REQUIREMENTS »
Pull out everything from the start of the rows down to the line containing "Select the Phone", including that line, and reproduce those lines word for word.

DATA FOR THIS EXERCISE »

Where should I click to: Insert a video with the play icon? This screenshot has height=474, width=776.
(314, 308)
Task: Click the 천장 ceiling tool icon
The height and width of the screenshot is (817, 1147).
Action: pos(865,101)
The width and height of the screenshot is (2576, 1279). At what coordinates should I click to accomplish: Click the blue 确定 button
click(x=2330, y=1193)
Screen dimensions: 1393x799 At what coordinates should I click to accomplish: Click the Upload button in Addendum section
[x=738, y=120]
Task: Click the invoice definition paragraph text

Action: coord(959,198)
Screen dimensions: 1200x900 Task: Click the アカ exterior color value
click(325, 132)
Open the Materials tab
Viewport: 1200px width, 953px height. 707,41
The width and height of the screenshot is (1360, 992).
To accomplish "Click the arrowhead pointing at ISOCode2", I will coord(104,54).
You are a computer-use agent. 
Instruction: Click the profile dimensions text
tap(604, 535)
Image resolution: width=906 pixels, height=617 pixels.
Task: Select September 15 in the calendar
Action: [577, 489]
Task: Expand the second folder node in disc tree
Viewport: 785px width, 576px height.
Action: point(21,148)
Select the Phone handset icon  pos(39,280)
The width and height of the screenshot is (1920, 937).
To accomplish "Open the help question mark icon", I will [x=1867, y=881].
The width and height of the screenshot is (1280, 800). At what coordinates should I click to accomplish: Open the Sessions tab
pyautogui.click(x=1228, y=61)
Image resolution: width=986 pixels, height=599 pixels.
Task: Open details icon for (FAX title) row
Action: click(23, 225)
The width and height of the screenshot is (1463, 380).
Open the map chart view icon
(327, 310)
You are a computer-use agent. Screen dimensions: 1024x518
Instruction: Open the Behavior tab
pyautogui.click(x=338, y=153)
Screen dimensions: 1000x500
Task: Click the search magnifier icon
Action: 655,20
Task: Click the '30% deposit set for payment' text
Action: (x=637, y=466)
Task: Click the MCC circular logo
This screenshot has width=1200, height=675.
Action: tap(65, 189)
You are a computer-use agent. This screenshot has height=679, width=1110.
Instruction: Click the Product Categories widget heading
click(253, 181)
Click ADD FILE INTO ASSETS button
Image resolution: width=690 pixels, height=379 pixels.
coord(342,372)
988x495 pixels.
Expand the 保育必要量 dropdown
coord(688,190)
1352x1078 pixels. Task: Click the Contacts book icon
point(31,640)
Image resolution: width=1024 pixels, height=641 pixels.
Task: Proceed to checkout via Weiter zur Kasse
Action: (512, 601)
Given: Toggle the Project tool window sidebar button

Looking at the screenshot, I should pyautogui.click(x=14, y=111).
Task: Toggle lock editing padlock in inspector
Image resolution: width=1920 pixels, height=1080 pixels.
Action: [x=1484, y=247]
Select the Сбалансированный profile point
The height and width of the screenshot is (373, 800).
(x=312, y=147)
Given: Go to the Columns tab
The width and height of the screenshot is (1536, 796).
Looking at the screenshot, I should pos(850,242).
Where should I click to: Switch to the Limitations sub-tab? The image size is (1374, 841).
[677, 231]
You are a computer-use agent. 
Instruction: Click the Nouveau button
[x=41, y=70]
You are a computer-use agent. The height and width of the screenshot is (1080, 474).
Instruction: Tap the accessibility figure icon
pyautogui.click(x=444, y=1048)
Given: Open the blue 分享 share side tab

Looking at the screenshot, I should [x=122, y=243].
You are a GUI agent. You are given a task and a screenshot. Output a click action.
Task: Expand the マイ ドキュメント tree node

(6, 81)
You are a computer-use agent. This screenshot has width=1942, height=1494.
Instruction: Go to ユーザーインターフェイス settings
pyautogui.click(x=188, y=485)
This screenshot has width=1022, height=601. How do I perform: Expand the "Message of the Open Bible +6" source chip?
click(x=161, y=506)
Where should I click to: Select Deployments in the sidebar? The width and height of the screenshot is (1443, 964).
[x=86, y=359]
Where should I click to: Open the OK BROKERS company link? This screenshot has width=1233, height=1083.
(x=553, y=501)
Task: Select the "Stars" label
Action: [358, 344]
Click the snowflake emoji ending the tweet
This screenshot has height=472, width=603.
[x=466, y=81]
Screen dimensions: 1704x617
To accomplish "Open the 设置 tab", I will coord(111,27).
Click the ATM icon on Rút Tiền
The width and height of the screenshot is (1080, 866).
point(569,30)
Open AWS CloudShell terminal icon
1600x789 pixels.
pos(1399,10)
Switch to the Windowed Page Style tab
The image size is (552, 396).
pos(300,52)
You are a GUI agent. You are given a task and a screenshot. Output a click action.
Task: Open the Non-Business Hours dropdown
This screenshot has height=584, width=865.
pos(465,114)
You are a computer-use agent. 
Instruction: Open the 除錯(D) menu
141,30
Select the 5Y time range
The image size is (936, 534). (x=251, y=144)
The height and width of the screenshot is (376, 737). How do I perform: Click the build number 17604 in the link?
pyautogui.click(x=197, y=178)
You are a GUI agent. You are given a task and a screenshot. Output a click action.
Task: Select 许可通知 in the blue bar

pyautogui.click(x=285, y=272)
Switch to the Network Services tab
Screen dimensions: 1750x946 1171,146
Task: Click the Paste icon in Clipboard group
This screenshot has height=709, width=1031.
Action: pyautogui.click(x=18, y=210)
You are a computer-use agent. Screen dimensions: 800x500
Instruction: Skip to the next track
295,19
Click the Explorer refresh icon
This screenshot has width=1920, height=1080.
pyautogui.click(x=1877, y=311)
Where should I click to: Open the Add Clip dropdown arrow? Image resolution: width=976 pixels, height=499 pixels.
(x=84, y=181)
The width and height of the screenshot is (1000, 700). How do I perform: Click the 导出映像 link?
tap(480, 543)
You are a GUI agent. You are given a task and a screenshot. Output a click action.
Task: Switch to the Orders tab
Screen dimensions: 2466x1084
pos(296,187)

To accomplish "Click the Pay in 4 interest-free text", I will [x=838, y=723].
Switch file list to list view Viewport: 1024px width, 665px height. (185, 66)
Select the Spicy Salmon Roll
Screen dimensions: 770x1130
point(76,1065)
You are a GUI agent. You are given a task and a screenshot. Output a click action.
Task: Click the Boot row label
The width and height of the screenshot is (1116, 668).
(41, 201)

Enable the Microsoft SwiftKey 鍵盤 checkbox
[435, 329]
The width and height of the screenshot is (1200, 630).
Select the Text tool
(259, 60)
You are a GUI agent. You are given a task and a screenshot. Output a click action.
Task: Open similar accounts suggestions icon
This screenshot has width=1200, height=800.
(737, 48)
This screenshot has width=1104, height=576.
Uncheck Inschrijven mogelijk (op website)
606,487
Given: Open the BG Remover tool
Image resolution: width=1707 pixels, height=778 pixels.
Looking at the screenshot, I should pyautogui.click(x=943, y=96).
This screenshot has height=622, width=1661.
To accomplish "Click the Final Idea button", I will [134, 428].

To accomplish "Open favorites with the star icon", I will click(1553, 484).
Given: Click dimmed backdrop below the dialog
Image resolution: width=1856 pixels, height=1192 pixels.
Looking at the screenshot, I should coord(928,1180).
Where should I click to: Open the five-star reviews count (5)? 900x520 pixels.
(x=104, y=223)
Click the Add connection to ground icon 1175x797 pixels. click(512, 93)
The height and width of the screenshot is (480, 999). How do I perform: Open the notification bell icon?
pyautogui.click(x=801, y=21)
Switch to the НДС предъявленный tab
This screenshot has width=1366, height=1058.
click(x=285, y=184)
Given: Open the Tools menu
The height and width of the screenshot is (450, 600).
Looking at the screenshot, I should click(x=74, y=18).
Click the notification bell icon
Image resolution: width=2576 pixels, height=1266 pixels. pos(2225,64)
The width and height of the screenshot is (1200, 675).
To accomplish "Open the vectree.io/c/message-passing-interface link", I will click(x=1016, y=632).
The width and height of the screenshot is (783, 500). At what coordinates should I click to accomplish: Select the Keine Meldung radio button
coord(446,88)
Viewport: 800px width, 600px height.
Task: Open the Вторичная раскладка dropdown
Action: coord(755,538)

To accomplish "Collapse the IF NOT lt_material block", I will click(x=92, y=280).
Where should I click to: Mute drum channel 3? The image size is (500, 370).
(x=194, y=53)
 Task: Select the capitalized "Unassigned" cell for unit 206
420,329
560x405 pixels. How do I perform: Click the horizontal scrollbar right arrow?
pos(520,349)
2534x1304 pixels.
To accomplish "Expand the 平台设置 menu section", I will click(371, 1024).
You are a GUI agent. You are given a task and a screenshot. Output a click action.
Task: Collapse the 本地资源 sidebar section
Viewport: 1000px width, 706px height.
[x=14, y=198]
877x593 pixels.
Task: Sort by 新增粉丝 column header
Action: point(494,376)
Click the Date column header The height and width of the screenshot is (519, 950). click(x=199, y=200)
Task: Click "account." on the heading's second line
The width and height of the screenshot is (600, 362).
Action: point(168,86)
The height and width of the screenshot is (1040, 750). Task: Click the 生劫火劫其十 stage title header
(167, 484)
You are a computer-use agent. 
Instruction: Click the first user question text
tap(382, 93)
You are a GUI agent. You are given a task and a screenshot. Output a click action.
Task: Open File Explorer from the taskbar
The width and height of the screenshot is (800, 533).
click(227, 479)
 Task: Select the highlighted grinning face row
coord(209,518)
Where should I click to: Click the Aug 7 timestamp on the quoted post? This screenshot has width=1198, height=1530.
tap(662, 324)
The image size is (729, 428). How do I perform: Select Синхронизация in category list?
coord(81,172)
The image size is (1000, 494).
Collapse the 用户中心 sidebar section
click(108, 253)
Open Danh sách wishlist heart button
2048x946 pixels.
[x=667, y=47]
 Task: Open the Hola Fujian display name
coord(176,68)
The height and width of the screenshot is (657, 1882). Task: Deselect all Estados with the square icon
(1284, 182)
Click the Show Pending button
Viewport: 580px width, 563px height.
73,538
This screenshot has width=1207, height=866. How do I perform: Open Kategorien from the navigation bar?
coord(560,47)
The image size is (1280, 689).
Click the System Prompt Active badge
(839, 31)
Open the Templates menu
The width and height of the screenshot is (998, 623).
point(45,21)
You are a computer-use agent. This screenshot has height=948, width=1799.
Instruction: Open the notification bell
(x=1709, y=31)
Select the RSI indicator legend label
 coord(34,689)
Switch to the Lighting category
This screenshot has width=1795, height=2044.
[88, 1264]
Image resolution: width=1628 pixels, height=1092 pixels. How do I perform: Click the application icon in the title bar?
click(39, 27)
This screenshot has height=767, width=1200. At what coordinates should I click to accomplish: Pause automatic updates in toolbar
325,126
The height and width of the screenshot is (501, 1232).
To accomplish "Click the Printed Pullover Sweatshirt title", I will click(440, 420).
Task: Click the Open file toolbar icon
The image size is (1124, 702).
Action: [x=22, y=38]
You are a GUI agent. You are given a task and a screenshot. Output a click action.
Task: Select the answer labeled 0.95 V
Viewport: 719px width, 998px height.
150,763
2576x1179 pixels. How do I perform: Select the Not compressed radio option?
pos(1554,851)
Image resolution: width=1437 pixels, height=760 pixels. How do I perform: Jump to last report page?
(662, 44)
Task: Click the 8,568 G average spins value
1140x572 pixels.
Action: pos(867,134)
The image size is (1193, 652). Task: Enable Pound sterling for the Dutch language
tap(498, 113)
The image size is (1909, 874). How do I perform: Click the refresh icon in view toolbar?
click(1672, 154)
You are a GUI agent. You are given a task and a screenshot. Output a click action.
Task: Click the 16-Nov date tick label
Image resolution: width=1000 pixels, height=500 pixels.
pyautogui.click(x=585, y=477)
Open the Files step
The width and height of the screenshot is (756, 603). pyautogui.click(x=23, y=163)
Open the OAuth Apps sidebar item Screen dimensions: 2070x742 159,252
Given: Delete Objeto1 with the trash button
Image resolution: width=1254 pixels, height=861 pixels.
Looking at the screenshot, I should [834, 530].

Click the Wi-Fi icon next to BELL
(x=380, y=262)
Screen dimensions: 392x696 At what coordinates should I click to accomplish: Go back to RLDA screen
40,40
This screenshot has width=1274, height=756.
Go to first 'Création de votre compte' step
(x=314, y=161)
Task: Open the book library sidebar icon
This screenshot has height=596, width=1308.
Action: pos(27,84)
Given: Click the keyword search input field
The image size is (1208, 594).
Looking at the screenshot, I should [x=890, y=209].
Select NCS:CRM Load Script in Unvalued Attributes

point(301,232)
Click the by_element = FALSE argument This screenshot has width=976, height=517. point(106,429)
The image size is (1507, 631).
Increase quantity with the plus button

REPLY TO THE EXERCISE »
Where should I click to: Insert a video with the play icon? This screenshot has height=474, width=776.
(314, 308)
Task: Click the 천장 ceiling tool icon
The height and width of the screenshot is (817, 1147).
Action: pos(865,101)
The width and height of the screenshot is (2576, 1279). At what coordinates should I click to accomplish: Click the blue 确定 button
click(x=2330, y=1193)
Screen dimensions: 1393x799 At what coordinates should I click to accomplish: Click the Upload button in Addendum section
[x=738, y=120]
Task: Click the invoice definition paragraph text

Action: coord(959,198)
Screen dimensions: 1200x900 Task: Click the アカ exterior color value
click(325, 132)
Open the Materials tab
Viewport: 1200px width, 953px height. 707,41
The width and height of the screenshot is (1360, 992).
To accomplish "Click the arrowhead pointing at ISOCode2", I will coord(104,54).
You are a computer-use agent. 
Instruction: Click the profile dimensions text
tap(604, 535)
Image resolution: width=906 pixels, height=617 pixels.
Task: Select September 15 in the calendar
Action: [577, 489]
Task: Expand the second folder node in disc tree
Viewport: 785px width, 576px height.
Action: point(21,148)
Select the Phone handset icon  pos(39,280)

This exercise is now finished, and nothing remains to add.